The same is true for false, deceptive or fraudulent postings. Consider a company that makes Uselace, a weight-loss pill that, well, does nothing. It can’t make health or diet claims about the pill, because it is effectively a placebo. If the company takes out an ad online or in print, on the radio or TV that says, “Uselace will make you lose weight,” or pays a spokesmodel to say, “I lost 50 pounds with Uselace,” the Federal Trade Commission would consider these actions a deceptive trade practice.

The FTC has taken the same position with respect to “paid” blogs or postings. If your spokesmodel, without disclosing the fact that she works for you and is being paid for the endorsement, blogs the same false claim about Uselace, bam! deceptive trade practice.

But what happens when you “incentivize” the public to post good things about Uselace and they post wildly inflated claims about the product. Are they then “paid” spokespeople? Are you liable for what they say? It may depend on the nature and extent of the incentives.

If you incentivize people to simply talk about the product, then you have to “reward” all the people who claim your product sucks and even those who file complaints with the FTC (as long as they post those complaints online!). If you only incentivize “good” comments, then those folks may be paid spokespeople.

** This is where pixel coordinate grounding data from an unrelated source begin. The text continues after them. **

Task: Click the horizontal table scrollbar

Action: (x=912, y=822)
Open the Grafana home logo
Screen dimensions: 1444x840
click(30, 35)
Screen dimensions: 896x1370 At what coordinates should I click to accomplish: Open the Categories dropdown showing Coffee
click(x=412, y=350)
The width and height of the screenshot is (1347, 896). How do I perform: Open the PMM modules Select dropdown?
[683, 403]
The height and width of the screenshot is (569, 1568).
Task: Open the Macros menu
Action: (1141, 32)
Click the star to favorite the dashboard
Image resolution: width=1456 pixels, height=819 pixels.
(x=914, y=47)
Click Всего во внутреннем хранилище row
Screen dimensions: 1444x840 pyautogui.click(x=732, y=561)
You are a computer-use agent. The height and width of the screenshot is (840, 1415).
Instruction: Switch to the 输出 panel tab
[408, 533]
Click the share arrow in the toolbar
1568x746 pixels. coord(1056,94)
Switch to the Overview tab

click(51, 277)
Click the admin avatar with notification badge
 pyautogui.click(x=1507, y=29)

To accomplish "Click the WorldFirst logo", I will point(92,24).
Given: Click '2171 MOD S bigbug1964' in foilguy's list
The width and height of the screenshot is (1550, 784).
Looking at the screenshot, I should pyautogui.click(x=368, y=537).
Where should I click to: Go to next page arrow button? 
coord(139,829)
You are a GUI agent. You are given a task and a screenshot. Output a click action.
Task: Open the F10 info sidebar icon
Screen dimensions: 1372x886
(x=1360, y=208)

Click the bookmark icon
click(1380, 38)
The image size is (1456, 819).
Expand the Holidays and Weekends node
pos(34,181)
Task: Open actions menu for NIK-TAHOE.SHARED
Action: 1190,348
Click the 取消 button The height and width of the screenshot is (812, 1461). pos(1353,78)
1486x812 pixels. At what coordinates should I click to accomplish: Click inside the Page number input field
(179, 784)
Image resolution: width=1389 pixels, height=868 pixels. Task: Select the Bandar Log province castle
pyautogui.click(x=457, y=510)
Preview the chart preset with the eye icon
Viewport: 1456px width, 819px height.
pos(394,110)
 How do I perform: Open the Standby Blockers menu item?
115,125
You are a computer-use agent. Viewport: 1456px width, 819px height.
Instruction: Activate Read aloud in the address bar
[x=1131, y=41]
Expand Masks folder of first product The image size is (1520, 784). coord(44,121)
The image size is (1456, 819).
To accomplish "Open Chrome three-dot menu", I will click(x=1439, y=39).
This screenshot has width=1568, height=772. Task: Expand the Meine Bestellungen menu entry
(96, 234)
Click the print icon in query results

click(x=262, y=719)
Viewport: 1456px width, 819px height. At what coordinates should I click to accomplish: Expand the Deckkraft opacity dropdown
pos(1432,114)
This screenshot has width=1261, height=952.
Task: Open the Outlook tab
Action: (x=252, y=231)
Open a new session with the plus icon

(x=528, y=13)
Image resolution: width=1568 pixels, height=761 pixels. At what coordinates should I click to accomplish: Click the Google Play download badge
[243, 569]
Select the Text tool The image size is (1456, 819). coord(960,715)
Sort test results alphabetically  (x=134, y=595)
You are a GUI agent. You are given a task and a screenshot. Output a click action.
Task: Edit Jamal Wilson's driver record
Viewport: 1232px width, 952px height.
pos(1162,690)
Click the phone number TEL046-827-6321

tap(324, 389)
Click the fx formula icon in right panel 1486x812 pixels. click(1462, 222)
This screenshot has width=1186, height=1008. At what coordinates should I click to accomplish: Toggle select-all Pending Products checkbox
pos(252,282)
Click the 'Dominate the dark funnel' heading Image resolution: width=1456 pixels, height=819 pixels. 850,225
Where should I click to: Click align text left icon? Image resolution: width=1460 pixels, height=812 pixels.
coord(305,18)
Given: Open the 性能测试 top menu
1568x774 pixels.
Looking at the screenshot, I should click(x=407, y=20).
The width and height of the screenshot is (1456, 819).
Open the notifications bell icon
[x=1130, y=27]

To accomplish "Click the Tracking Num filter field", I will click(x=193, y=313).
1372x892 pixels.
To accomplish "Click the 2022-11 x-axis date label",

Then there is defamation. First, of course, the user-generated content may end up being defamatory to the company itself. It may insult the company, its products, services, employees, staff, officers, directors, shareholders and their mothers. If, as a company, you “pay” consumers to post these things, you may in some sense “own” those postings. If you remove them (or seek to have them removed), you are exercising editorial discretion or control over the content of postings and, guess what, you may then be considered a “publisher” of the content that you allow to be maintained.

Section 230 of the Communications Decency Act notes that “No provider or user of an interactive computer service shall be treated as the publisher or speaker of any information provided by another information content provider.” But by essentially “paying” for the creation of content, the retailer is not a “provider or user” of the service and may be held liable for the defamatory postings that it “paid” for. And you thought this would be easy.

The same problems exist with respect to privacy, clearing rights, etc. If a user generates a promotional ad on YouTube that markets your product (for which he or she gets reward points), did the people in the background consent to a use of their image to promote your product? Did they sign a model release? What if they are under age?

One of the goals of promoting user-generated content is to encourage creativity and the use of many new media. If you found out your 14-year-old daughter was being used (with or without her consent) in an online user-generated “ad” for condoms, you might have some concerns. If you found out the condom manufacturer actively incentivized the creation of that “ad,” you might run to a lawyer.